Why faculty support is valuable

I came to Chicago from Johns Hopkins University in 2001, declining a competing offer from Stanford University. Certainly, the offer to become the LeRoy T. and Margaret Deffenbaugh Carlson University Professor was a major factor in my choosing to join the faculty at the University of Chicago. Endowed professorships are perhaps THE most important instrument we have for recruiting first-rank faculty, many of whom, of course, already hold such chairs at their home institutions.

Research Impact

Through funds made available in connection with my professorship, we were able to establish the Center for Interdisciplinary Research on German Literature and Culture at the University of Chicago. Through the Center, we have organized several conferences and workshops, which, in turn, have eventuated in research publications. The Center has also made it possible to establish productive collaborations among scholars from various fields (philosophy, musicology, art history, film and media studies) who work on German subjects. The result is that the University of Chicago is now recognized throughout the country as perhaps the most significant center of research in the area of German literature and culture.

Chicago is a Great Place to Work

To my mind, the distinctive feature of the University of Chicago is the intensity of intellectual exchange across disciplinary borders. This is evidenced in our tradition of workshops and in the Franke Center, but it is also an aspect of our teaching and our everyday culture of intellectual exchange. Lectures by distinguished visitors often draw an audience from several departments and inevitably lead to a lively debate. In a sense, Chicago is a university that still believes in and conducts its intellectual life according to the ideal of a community of knowers. That is a rare and valuable thing.

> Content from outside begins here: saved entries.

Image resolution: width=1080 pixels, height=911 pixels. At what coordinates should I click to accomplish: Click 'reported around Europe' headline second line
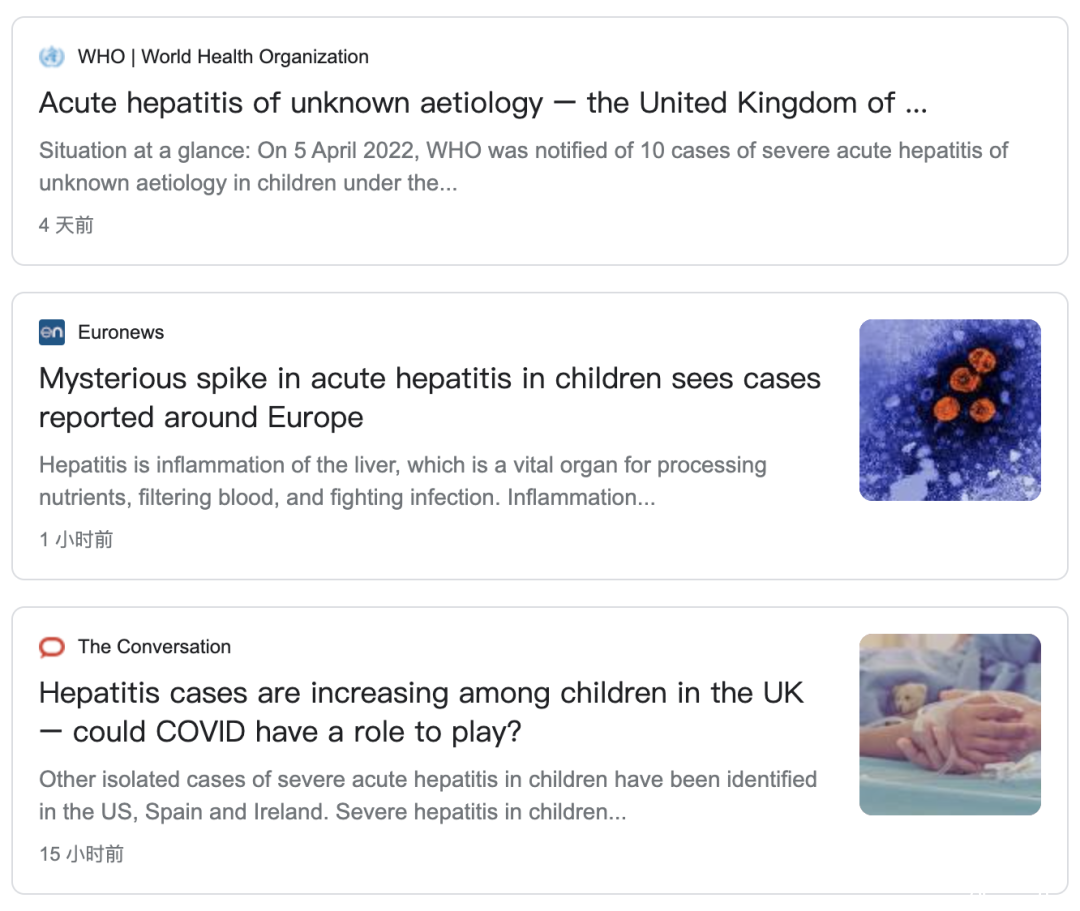click(201, 417)
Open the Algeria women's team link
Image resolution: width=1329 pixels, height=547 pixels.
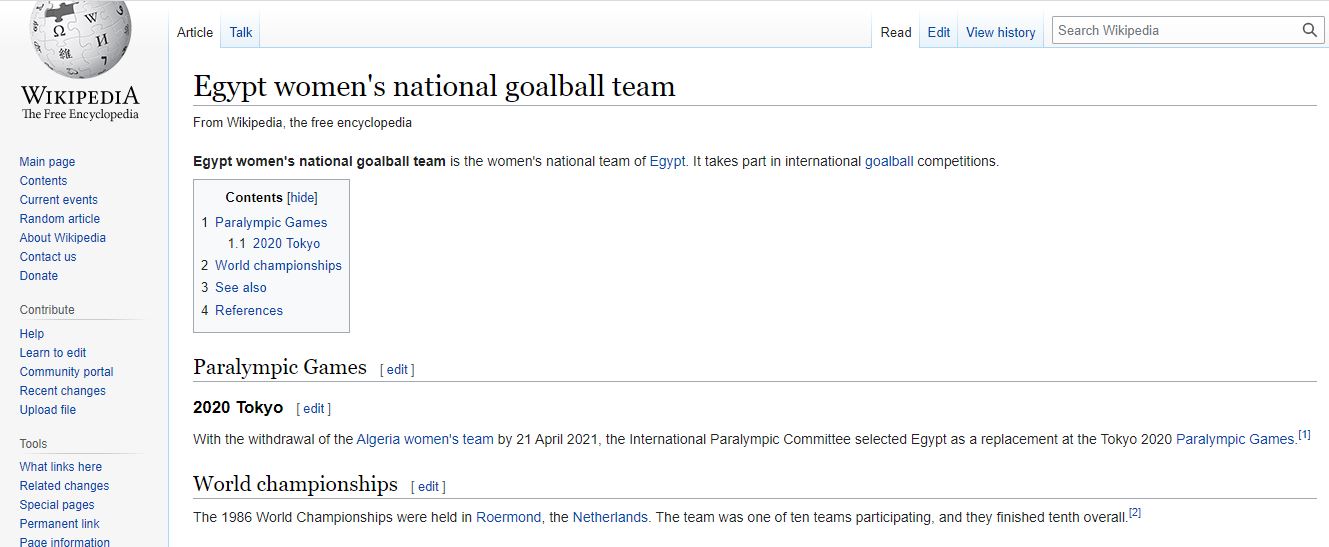tap(424, 439)
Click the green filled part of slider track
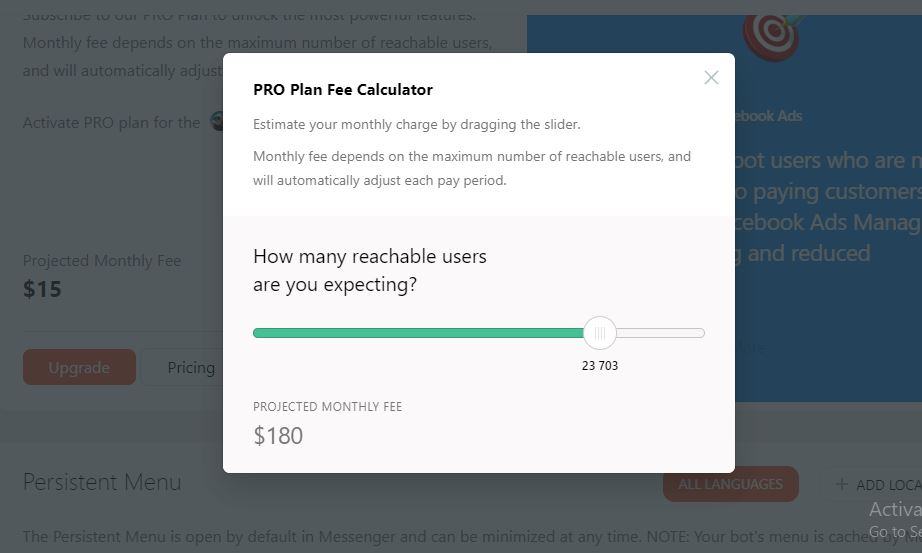 click(x=420, y=333)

An Interesting Experience Related to My Professorship

Perhaps the most interesting and meaningful experience I have had in connection with my professorship is becoming acquainted with three generations of the Carlson family, to whose generosity we owe the endowment of my professorship. They have very close ties to the University of Chicago and a deep commitment to its educational ideals. And they possess a profound understanding of the importance of the University to the city of Chicago and its cultural and business life. Their concerted effort to foster here an atmosphere in which scholarship and education can flourish has been a source of inspiration to me.

Recent Academic Achievements

In 2004, I was awarded the Research Prize of the Alexander von Humboldt Foundation in Germany, one of the most prestigious awards offered by any German institution to a foreign scholar. Recently, the 1000-page volume A NEW HISTORY OF GERMAN LITERATURE, for which I served as editor-in-chief, appeared from Harvard University Press.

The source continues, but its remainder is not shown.